Problem set ▸
1. According to the article on Marvell's gigabit Ethernet for cars, which company originally developed the BroadR-Reach technology?
2. Pick up the article on Marvell's gigabit Ethernet for cars after its last sentence and continue it.

Marvell jumps gun on Gigabit Ethernet for cars
The automotive industry has only begun to embrace the automotive Ethernet standard. The technology called “BroadR-Reach,” defined by OPEN Alliance industry group and designed to enable 100 Megabit per second data distribution inside the car, is getting designed into some cars. Meanwhile, the IEEE is turning the BroadR-Reach technology—originally developed by Broadcom—into a formal IEEE standard called 100BASE-T1.
Unlike Broadcom or NXP, though, Marvell isn’t a member of the OPEN Alliance, and the company is yet to launch commercial 100Mbps automotive Ethernet products.
Marvell’s pre-emptive move to push its gigabit Ethernet solution based on IEEE’s draft 1000BASE-T1 spec appears to suggest that the company is planning to leapfrog 100BASE-T1.
That, however, isn’t Marvell’s intention at all, stressed Alexander Tan, Marvell’s automotive solutions group product line manager. Rather, he said, “We see 100BASE-T1 and 1000BASE-T1 are complementary to each other. We want to offer to architects at carmakers and Tier Ones a full portfolio of automotive Ethernet solutions.”
The goal is to promote an automotive Ethernet that allows multiple in-vehicle systems to simultaneously access information over unshielded single twisted pair cable, he explained. Both IEEE standards—100BASE-T1 and 1000BASE-T1—use single-pair of wires, reducing weight and cost.
Marvell will demonstrate both single-pair automotive Ethernet solutions—one based on the draft 100BASE-T1 specification and another on the draft 1000BASE-T1—at a show called “the IEEE Standards Association (IEEE-SA) Ethernet & IP @ Automotive Technology Day 2015” in Japan later this month.
Kevin Mak, senior analyst at Strategy Analytics, described Marvell’s new gigabit Ethernet chip as “aiming to lower cost for gigabit-speed Ethernet, and, in turn, be an enabling technology for autonomous driving developments.”
He added, “Marvell will be first to market, but rivals will also be launching their devices in due course.”
Where inside a car will 1000BASE-T1 go?
Marvell sees a backplane of the vehicle network as one of the first places where 1000BASE-T1 will find its home.
Tan explained that a vehicle today consists of several separate domains, including Infotainment, Advanced Driver Assistance System (ADAS) and control domains. Each uses different dedicated interfaces and pre-defined connectivity technologies. “The missing link in connecting those different domains has been a low-latency, high-speed bus,” said Tan. The single-pair gigabit Ethernet based on the 1000BASE-T1 spec can fill the gap, he explained.
Another place where the use of 1000BASE-T1 chips makes sense is in connecting multiple cameras inside a vehicle.

Data entries ▸
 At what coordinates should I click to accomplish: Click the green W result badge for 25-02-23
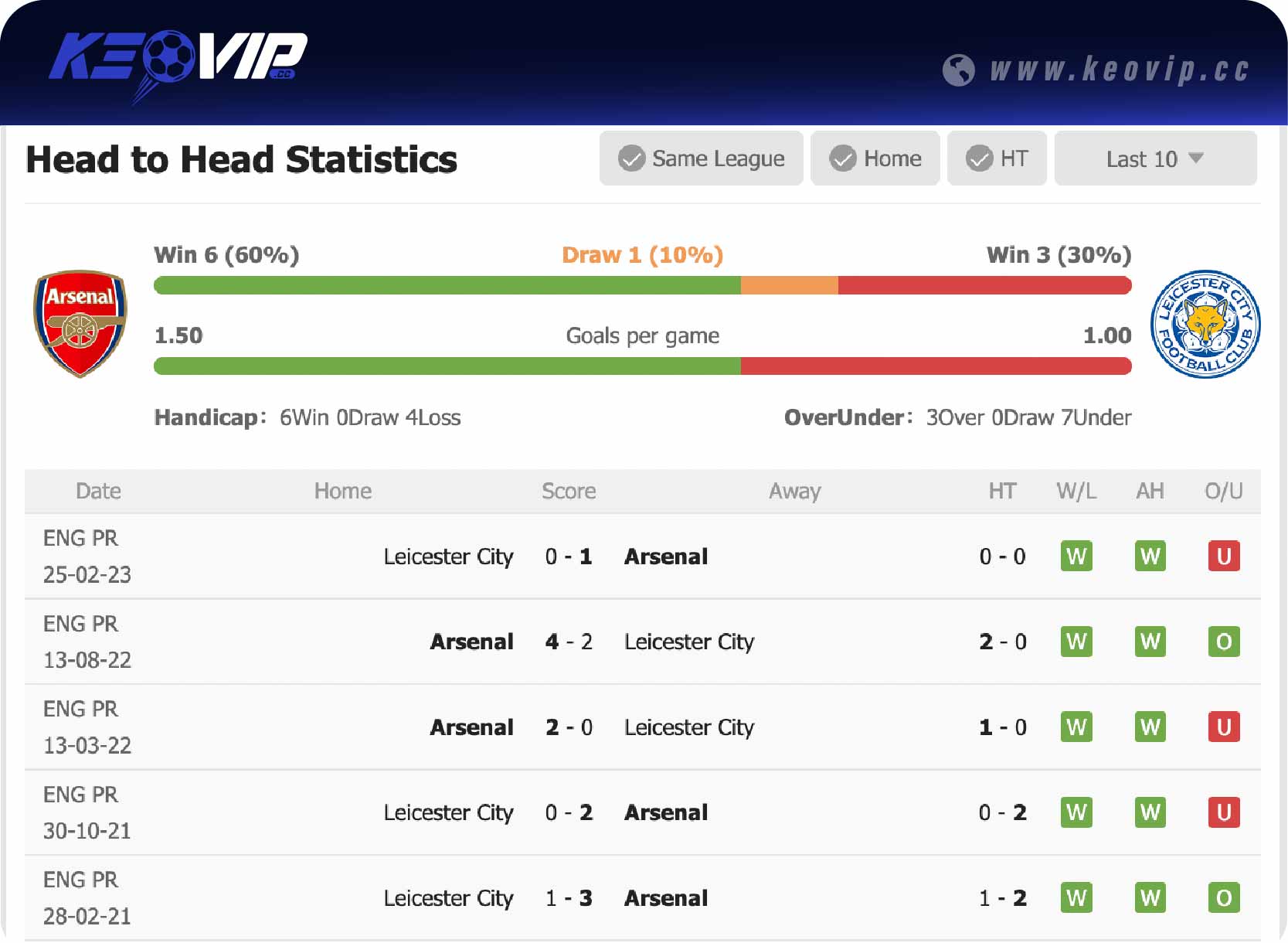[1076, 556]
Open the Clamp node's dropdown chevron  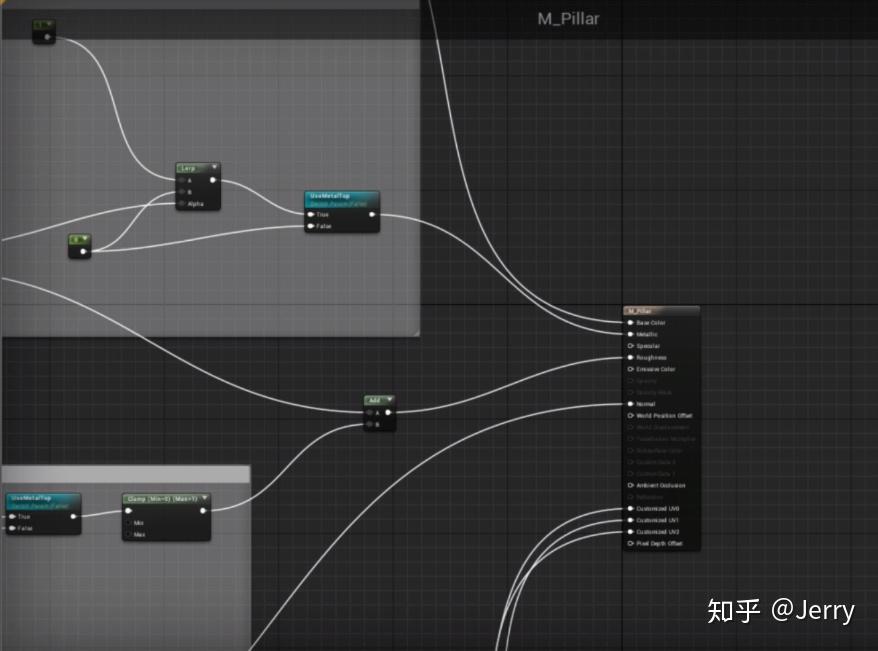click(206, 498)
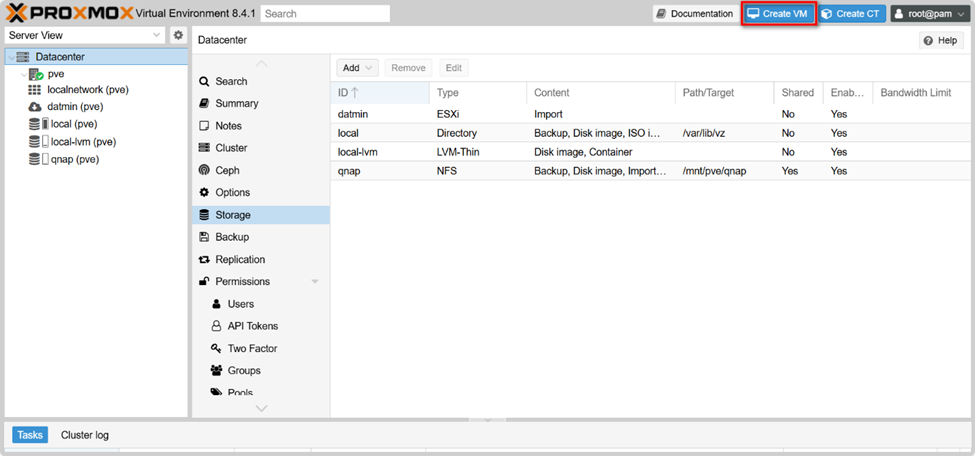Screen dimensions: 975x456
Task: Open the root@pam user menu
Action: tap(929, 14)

Expected results ▸
1. Broadcom

2.
Tan said vehicles today use two types of camera connectivity – one for vision applications and another for machine analysis.
Typically, carmakers accept compressed video for the vision apps, but not where computer vision analysis is required. That’s why, for the latter, LVDS (Low-voltage differential signaling) is still the preferred connectivity for transferring uncompressed video data.
Because uncompressed HD video needs more than 100 Megabit per second, even the 100BASE-T1 solution, at 100Mbps, requires video compression. The result is image degradation, and latency caused by the compression algorithm could add latency, said Marvell, limiting applications for Ethernet.
In contrast, at 1 Gigabit per second, “little or no compression is required.” The 1000BASE-T1 chips can support higher quality image transport for machine vision, HD console and instrument cluster. Marvell’s 88Q2112, based on 1000BASE-T1 spec, enables the transport of uncompressed 720p30 camera video, and supports multiple [compressed] HD video streams with up to 4K resolution, said Tan.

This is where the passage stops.